Docker Compose Deployment Responsibility

Validibot's Community edition can be deployed via Docker Compose to any infrastructure you control. That means the operator (you) owns the infrastructure, security posture, and cloud costs. This guide summarizes the practical responsibilities that come with running Validibot in production and follows the same "clear boundaries + safe defaults" approach used by other open-core projects.

What you’re responsible for

Running Validibot yourself means you control security, data protection, updates, and costs. In practice that usually means TLS at the edge, secure secrets, reliable backups, and resource limits that keep the system stable under load.

Security checklist (baseline)

Keep the checklist short and repeatable:

  • Terminate TLS at the edge and keep internal services private.
  • Store secrets outside the repo and rotate them regularly.
  • Treat the Docker/Podman socket as root-level access; restrict it to the worker only.
  • Use least-privilege credentials for database, storage, and job execution.

Resource-limit defaults (starting point)

These are safe defaults for single-host deployments. Tune based on your workload.

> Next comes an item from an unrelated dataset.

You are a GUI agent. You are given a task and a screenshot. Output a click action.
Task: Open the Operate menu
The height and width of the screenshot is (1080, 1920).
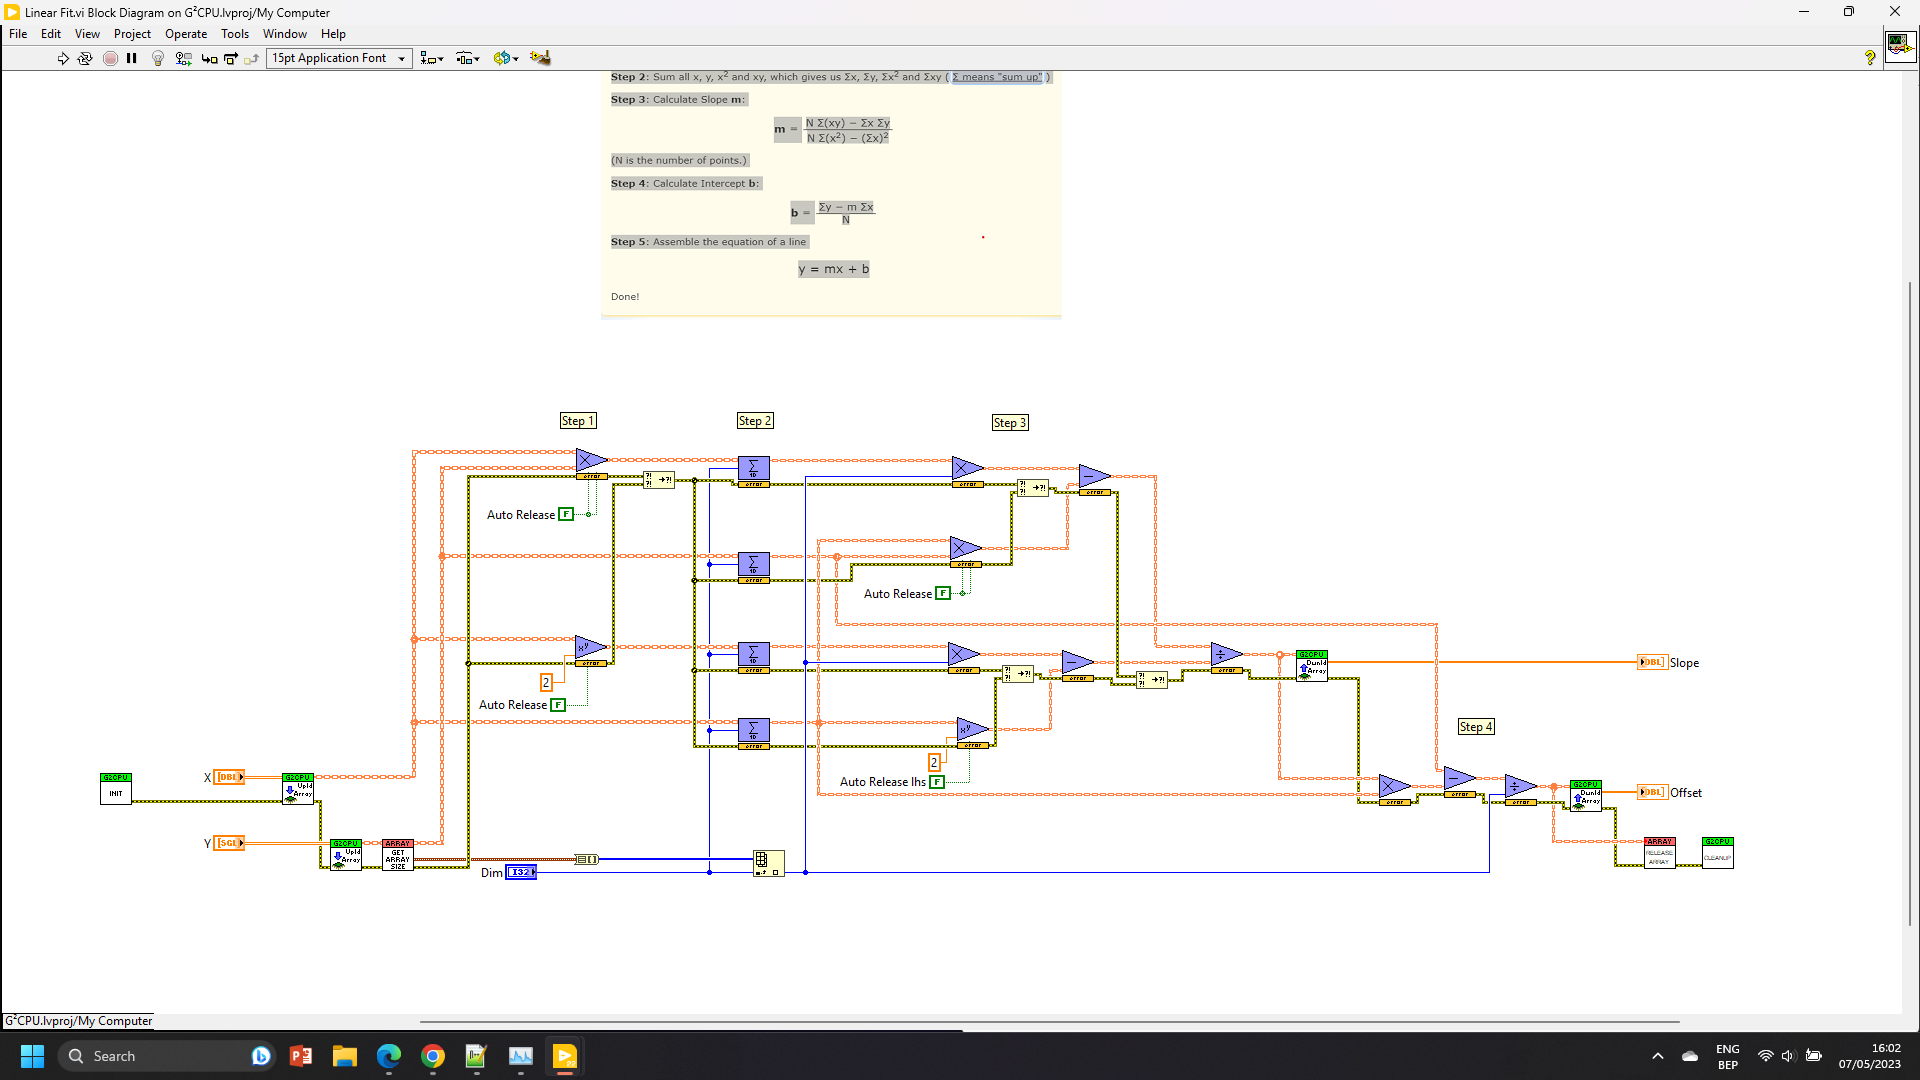(186, 34)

Setting Recommended default Notes
Advanced validator CPU 1 vCPU Increase for large simulations
Advanced validator RAM 2–4 GB EnergyPlus/FMU may need more
Advanced validator timeout 30 minutes Set hard stop for runaway runs
Advanced validator concurrency 2 per host Cap heavy workloads globally
Run workspace Local SSD Reduces I/O bottlenecks

Cost guardrails

Start with a few simple guardrails: pre-pull validator images, cap heavy-validator concurrency, and use storage lifecycle policies for large artifacts. Monitor CPU/RAM/IO saturation before scaling hosts.

Operational hygiene

Schedule database backups, rotate secrets on a regular cadence, and apply OS/container security updates quickly. Keep a short incident playbook with the first logs to check and a rollback plan.

Container cleanup

Validator containers are labeled and automatically cleaned up, but you should understand the cleanup mechanisms:

  1. On-demand cleanup - Containers are removed immediately after each validation run completes
  2. Periodic sweep - A background task runs every 10 minutes to remove orphaned containers that exceeded their timeout plus a 5-minute grace period
  3. Startup cleanup - When the Celery worker starts, it removes any leftover containers from previous runs

If you suspect orphaned containers, run:

# See what would be cleaned up
python manage.py cleanup_containers --dry-run

# Clean up orphaned containers
python manage.py cleanup_containers

# Force remove ALL managed containers
python manage.py cleanup_containers --all

Containers are identified by the org.validibot.managed=true label.

Why this is explicit

Open-core projects that ship Docker Compose deployments set clear expectations about operator responsibilities. We follow the same approach to reduce surprises, encourage safe deployments, and keep support boundaries clear.